The Federal Court has ruled that once a suspicion has been identified, the financial intermediary must continue its investigations until the situation has been clarified – either:

  • the transaction that appeared suspicious is lawful; or
  • the suspicions were well founded and the matter should be referred to the MROS.

4.7 Does failure to implement an adequate AML programme constitute a regulatory and/or criminal violation in your jurisdiction?

Failure by financial intermediaries to comply with the AMLA can constitute both regulatory and criminal violations.

From a regulatory perspective, financial intermediaries have numerous duties in relation to combating money laundering, such as:

  • customer due diligence;
  • ongoing monitoring;
  • risk assessment; and
  • internal controls.

In case of breach, financial intermediaries can face regulatory sanctions imposed by the competent authorities, such as FINMA.

Under certain circumstances, the failure to comply with AML duties can also lead to criminal liability:

  • Breach of the reporting duty to the MROS set forth in Article 9 of the AMLA is a criminal offence under Article 37 of the AMLA (see question 1.7); and
  • A failure to report founded suspicions according to Article 9 of the AMLA may also trigger criminal prosecution under Article 305bis of the SPC if the specific conditions of such offence are fulfilled.

5 Enforcement

5.1 Can companies that voluntarily report AML violations or cooperate with investigations benefit from leniency in your jurisdiction?

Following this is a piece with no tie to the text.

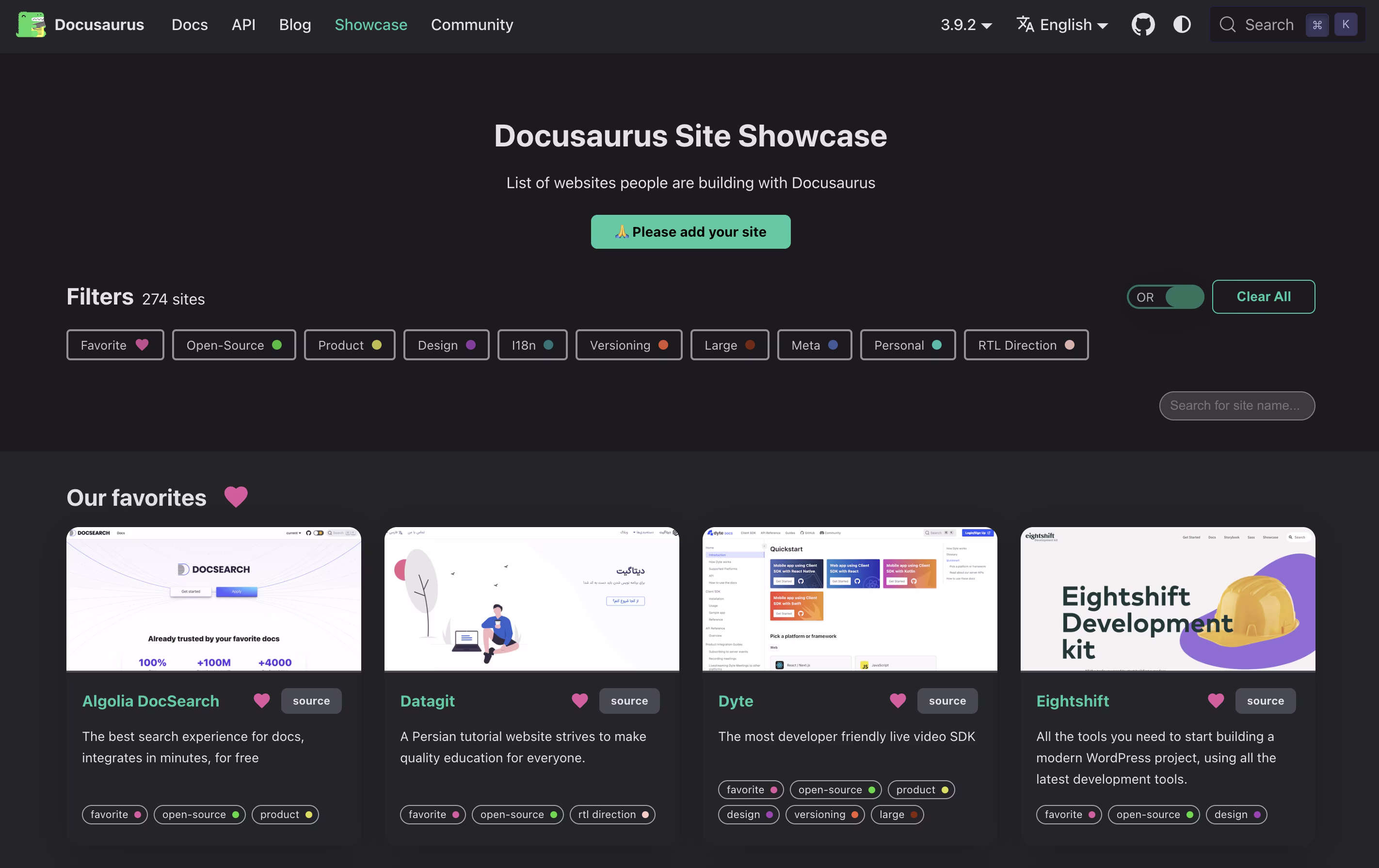
Task: Toggle dark mode with the theme icon
Action: click(x=1182, y=24)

Companies that are subject to the Federal Act on Combating Money Laundering and Terrorist Financing (AMLA) – that is, financial intermediaries and professional dealers – must file a report with the Money Laundering Reporting Office Switzerland (MROS) if they know or have reasonable grounds to suspect that assets involved in the business relationship are connected to money laundering (see questions 1.7 and 4.6).

However, they cannot expect to benefit from leniency from the criminal authorities simply by complying with their duty to report.

The cooperation of an offender with investigations, on the other hand, may be taken into account by the criminal authorities when determining the sentence.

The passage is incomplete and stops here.